Of this weak and worthless prince, all that even his flatterers could favorably urge was his great fondness for war, as if a sanguinary propensity, even when unaccompanied by a spark of military talent, were of itself a virtue. Yet, with his death the kingdom fell even into more pernicious hands, and the fate of Christendom grew darker than ever.
The dynasty of Diane de Poitiers was succeeded by that of Catharine de Medici; the courtesan gave place to the dowager; and France during the long and miserable period in which she lay bleeding in the grasp of the Italian she-wolf and her litter of cowardly and sanguinary princes--might even lament the days of Henry and his Diana.

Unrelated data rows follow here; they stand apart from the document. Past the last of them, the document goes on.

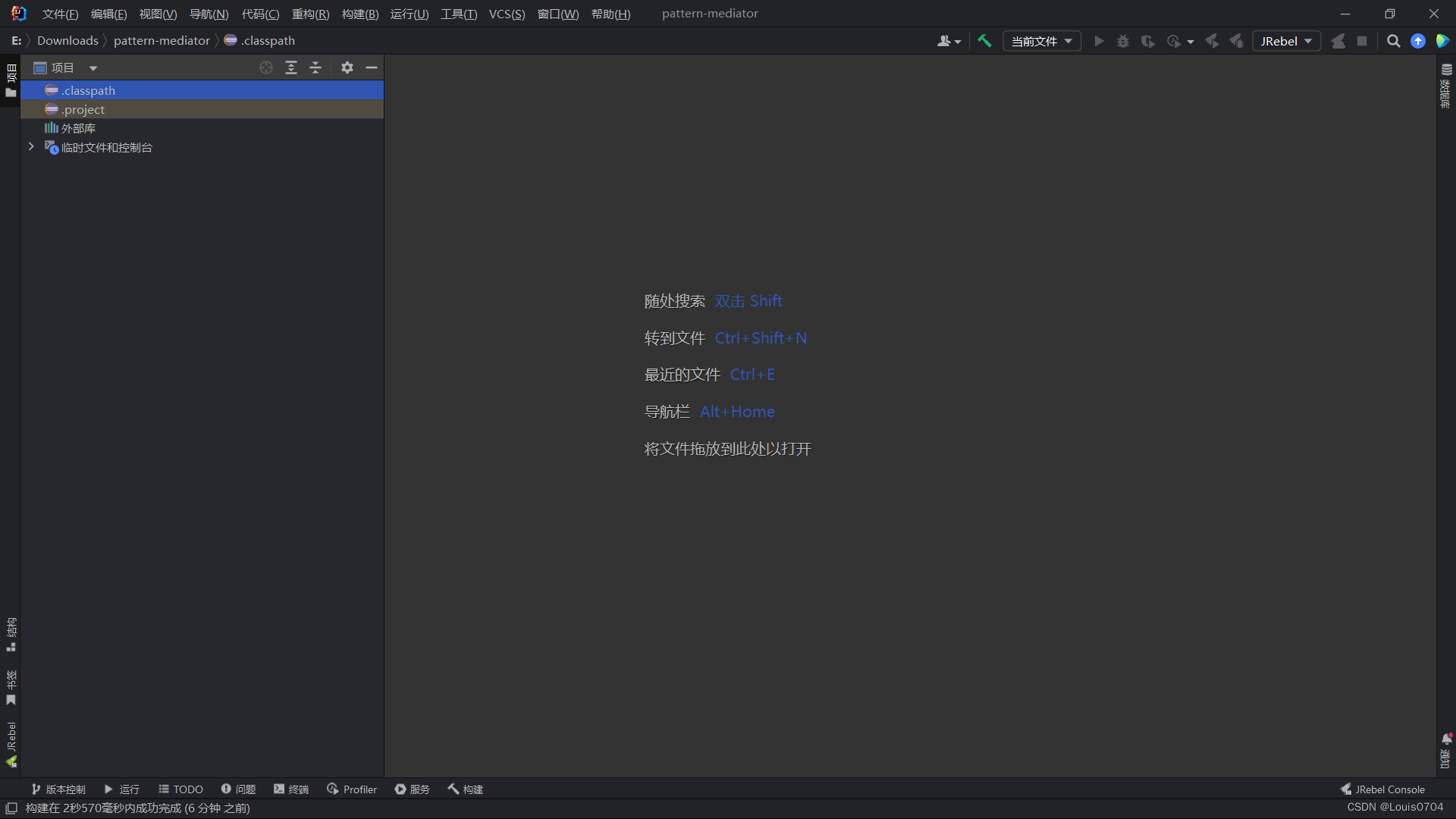The image size is (1456, 819).
Task: Click the debug bug icon in toolbar
Action: [1123, 41]
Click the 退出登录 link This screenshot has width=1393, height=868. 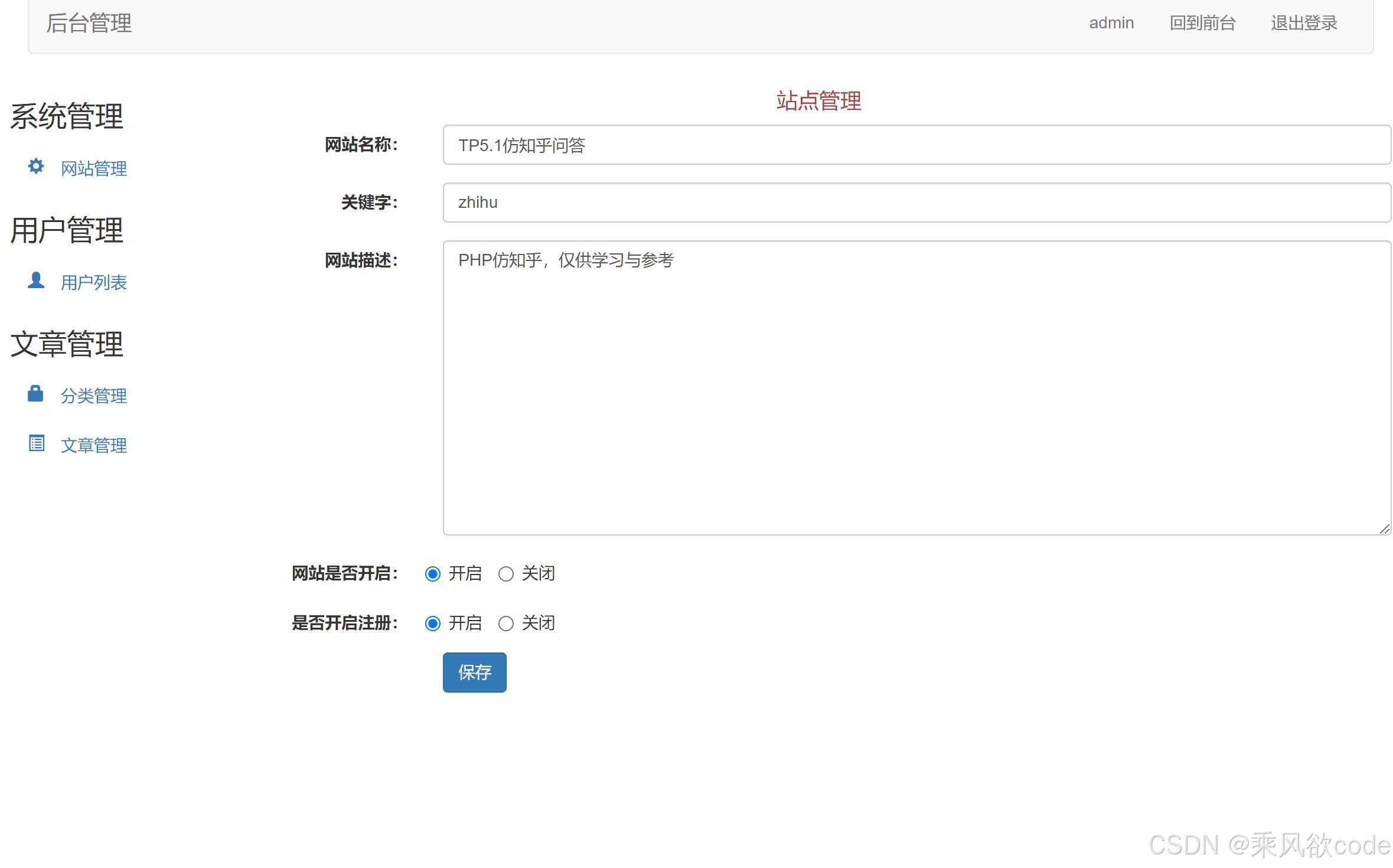(x=1303, y=23)
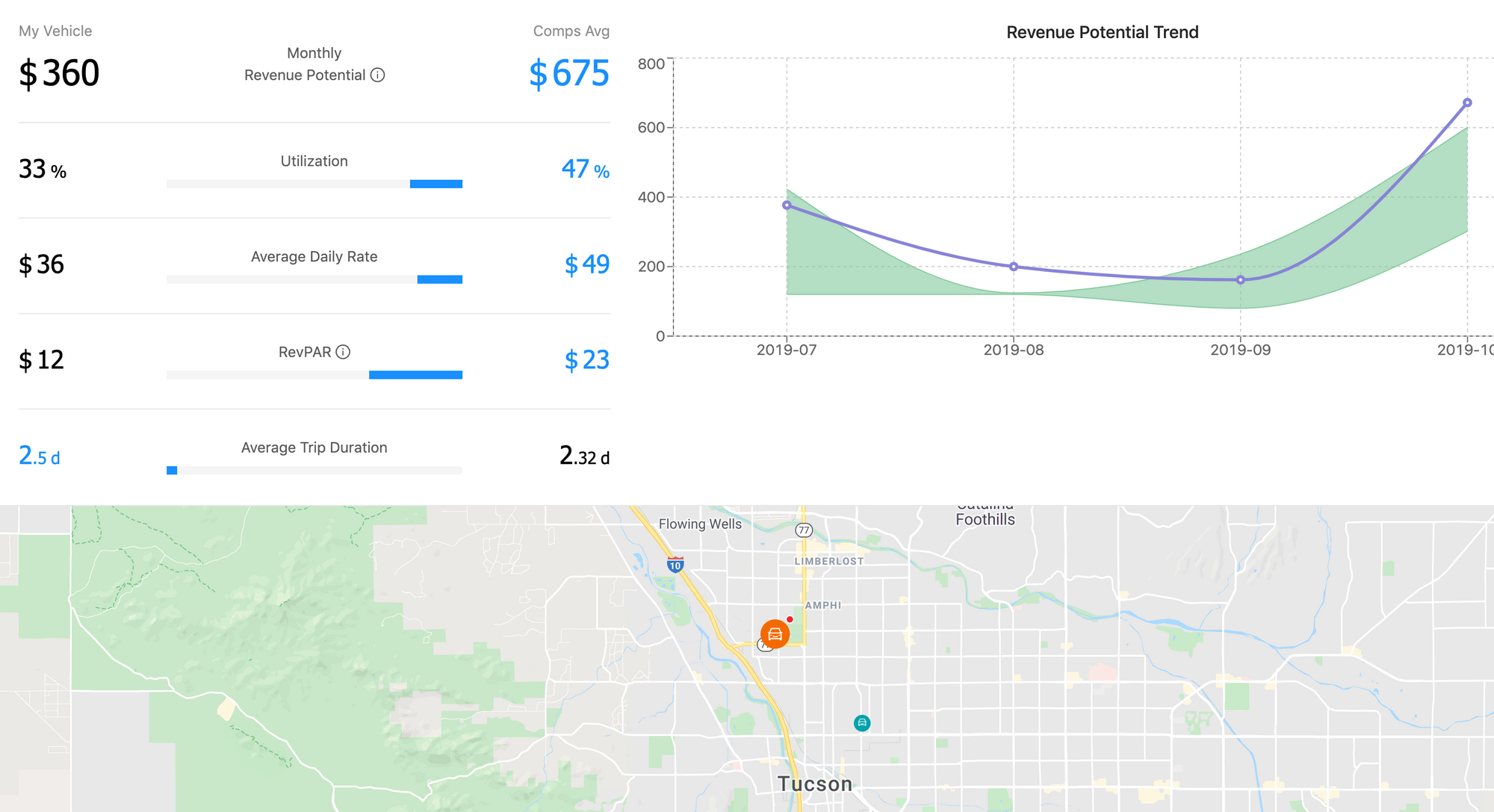Select the $675 comps revenue value

568,74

Charles the Ninth, Henry the Third, Francis of Alencon, last of the Valois race--how large a portion of the fearful debt which has not yet been discharged by half a century of revolution and massacre was of their accumulation. The Duchess of Valentinois had quarrelled latterly with the house of Guise, and was disposed to favor Montmorency.
The King, who was but a tool in her hands, might possibly have been induced, had he lived, to regard Coligny and his friends with less aversion.